Five Tips for Improving Men’s Health
According to the Agency for Healthcare Research and Quality, men are far more likely to skip routine health screens than women.
“It’s common for men to avoid going to the doctor until there’s a serious health concern,” says primary care physician James Heckman, MD, Assistant Medical Director of Healthcare Associates at Beth Israel Deaconess Medical Center (BIDMC). “Staying healthy may just be a matter of changing habits.”
Follow five easy tips for a healthier you:
- See your doctor.
It happens to everyone. Some health challenges come on with age. Family history plays a big part in what a physician will focus on, but there are key issues and screenings that are age-related. “Seeing your doctor regularly means that you have a baseline for important screenings,” says Heckman. “This includes everything from cholesterol to cancer screenings and osteoporosis.”
- Eat a healthy diet.
You’ve heard this before. A diet that’s low in fat and full of fruits and vegetables can help lower the risk of certain cancers, such as prostate cancer. “For good prostate health, eat your fruits and veggies,” says Aria Olumi, MD, Chief of Urologic Surgery at BIDMC.
- Quit smoking.
Smoking and bladder cancer? Yes. We know that smoking is harmful to your heart and lungs—but it’s also linked to about half of all bladder cancer cases. “Bladder cancer risk factors like age, gender, race and family history can’t be controlled,” Olumi says. “But quitting smoking can definitely lower your risk.”
- Get enough sleep.
A good night’s rest can do wonders. Overstimulation of the brain, stress and a lack of sleep can cause overall fatigue and libido issues. “Lower testosterone levels may contribute to these issues, but more often than not, it’s because the patient isn’t getting enough sleep,” Olumi says. “At least seven hours of sleep a night will help your mind and body reset.”

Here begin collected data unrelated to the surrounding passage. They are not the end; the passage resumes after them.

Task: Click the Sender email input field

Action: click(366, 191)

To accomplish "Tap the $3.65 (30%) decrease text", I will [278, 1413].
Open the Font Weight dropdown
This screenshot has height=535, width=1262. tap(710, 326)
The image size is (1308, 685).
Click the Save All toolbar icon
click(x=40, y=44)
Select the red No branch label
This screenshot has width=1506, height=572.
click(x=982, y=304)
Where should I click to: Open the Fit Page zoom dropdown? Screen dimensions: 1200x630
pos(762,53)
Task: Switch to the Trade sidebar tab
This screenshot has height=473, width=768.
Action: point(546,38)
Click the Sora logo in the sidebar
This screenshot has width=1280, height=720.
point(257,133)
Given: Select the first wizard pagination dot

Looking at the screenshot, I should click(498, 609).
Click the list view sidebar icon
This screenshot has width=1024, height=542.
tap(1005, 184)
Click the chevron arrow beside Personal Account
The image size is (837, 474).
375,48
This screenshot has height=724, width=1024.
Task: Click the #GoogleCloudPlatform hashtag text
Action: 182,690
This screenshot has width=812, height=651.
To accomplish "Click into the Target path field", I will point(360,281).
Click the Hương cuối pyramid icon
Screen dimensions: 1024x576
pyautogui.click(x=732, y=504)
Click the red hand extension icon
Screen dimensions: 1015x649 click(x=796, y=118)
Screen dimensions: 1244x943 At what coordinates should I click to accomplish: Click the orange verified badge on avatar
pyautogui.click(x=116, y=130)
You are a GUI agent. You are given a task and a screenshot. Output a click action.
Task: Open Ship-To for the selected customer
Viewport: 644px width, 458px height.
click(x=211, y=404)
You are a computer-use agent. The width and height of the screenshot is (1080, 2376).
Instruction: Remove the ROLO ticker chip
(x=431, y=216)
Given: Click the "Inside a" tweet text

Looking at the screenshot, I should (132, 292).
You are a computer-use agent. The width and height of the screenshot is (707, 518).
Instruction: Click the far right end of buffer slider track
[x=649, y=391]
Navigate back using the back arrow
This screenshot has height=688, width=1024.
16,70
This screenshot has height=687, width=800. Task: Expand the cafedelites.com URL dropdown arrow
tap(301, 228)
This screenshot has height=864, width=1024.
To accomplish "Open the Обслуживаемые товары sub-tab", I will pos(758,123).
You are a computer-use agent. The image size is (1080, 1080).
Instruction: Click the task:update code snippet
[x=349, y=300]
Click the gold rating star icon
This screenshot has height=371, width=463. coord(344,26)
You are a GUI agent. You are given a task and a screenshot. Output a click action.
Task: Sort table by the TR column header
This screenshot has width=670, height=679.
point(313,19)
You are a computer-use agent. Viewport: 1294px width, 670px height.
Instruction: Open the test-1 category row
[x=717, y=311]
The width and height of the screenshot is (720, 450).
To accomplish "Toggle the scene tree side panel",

- Take care of your mental health.
Did you know mental and physical health are connected? Mental illness affects both men and women, but men may be less likely to talk about their feelings and seek help. “Mental health symptoms often appear to be physical issues—like a racing heart, tightening chest, ongoing headaches or digestive issues,” Heckman says. “Talking to a professional or a loved one about stress or other challenges can be very helpful.”